Scale everything from the line containing "You are a GUI" down to the line containing "click(1146, 24)", both included. Write out every line of that data again, requests too, but multiply each coordinate in the answers by 0.2 and round to a whole number, with halves going up. Give only those lines.

**** Listed records

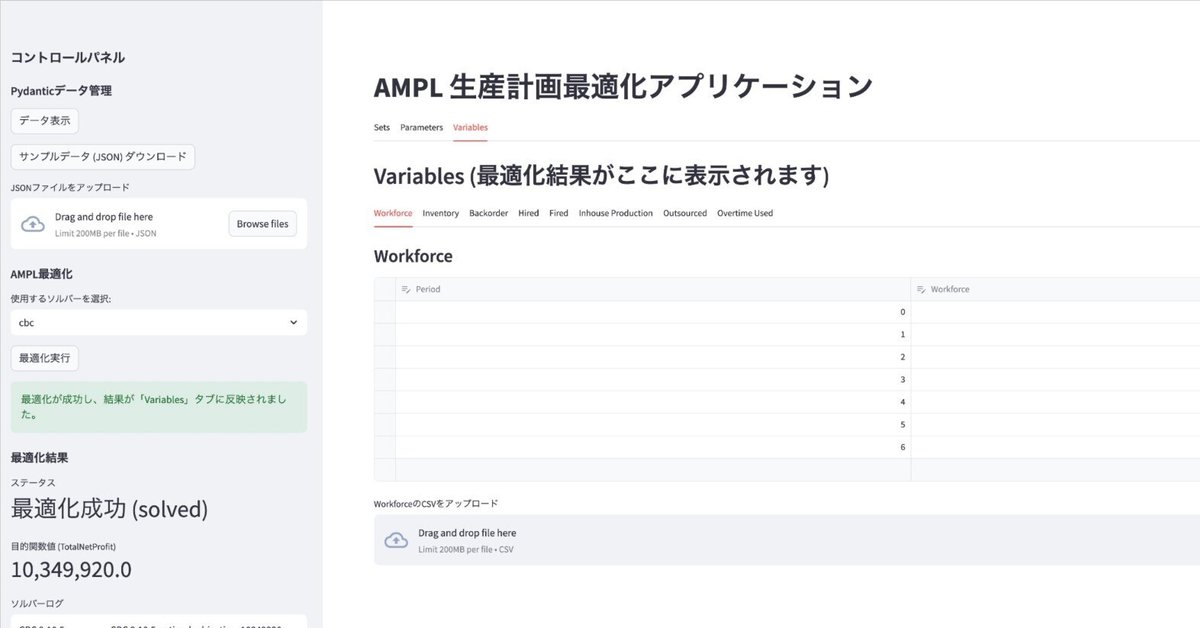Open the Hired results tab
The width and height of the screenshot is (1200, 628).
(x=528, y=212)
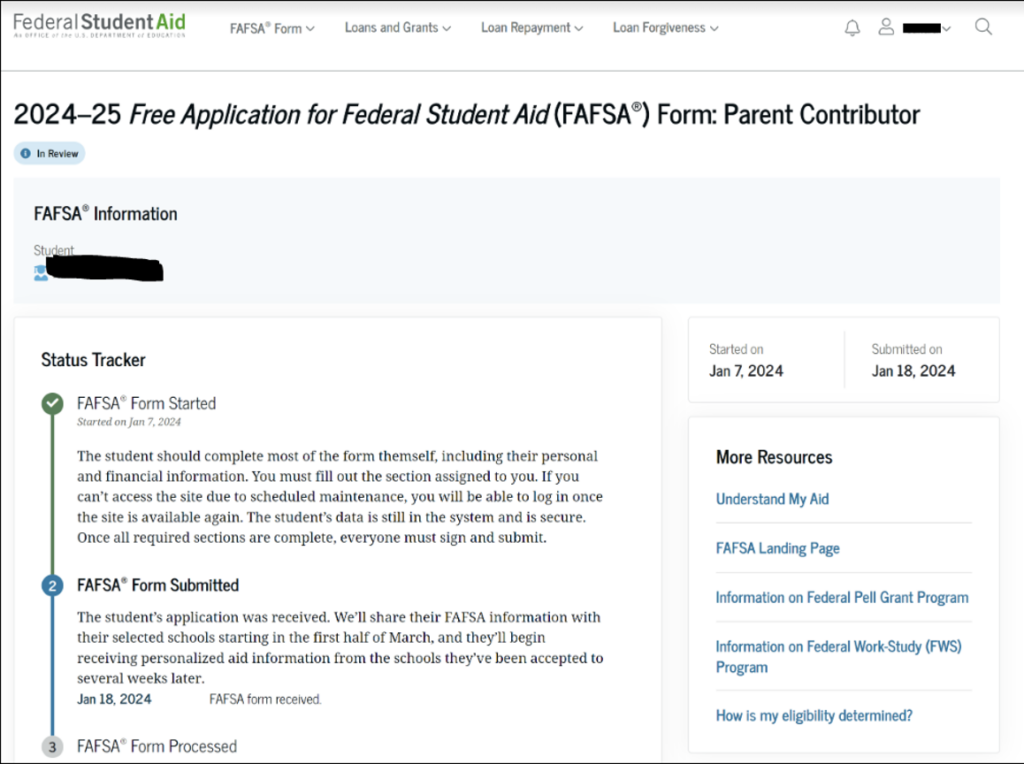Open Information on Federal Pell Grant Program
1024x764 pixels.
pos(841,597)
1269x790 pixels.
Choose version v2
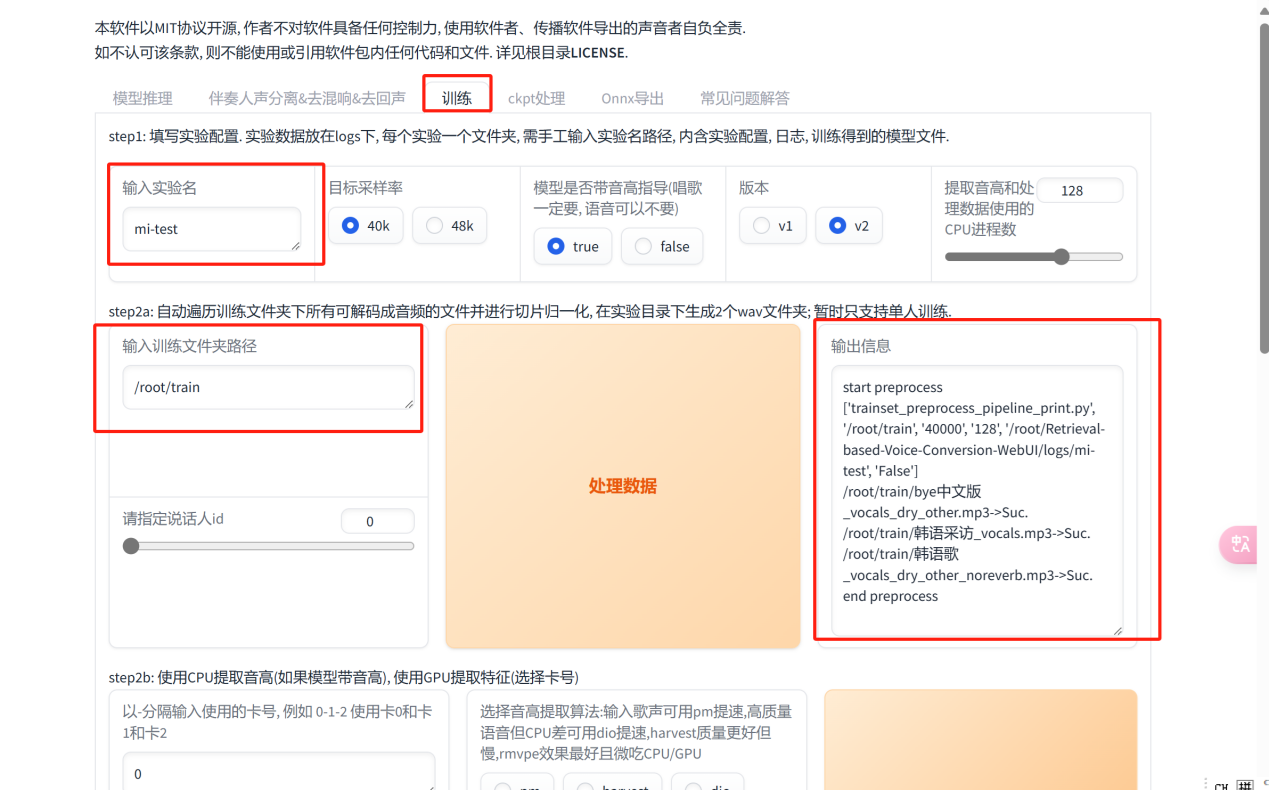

********
**** Listed records

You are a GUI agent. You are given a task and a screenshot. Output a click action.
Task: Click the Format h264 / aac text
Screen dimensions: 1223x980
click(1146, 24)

********

→ **Task output**
You are a GUI agent. You are given a task and a screenshot. Output a click action.
Task: Click the Format h264 / aac text
Screen dimensions: 1223x980
click(229, 5)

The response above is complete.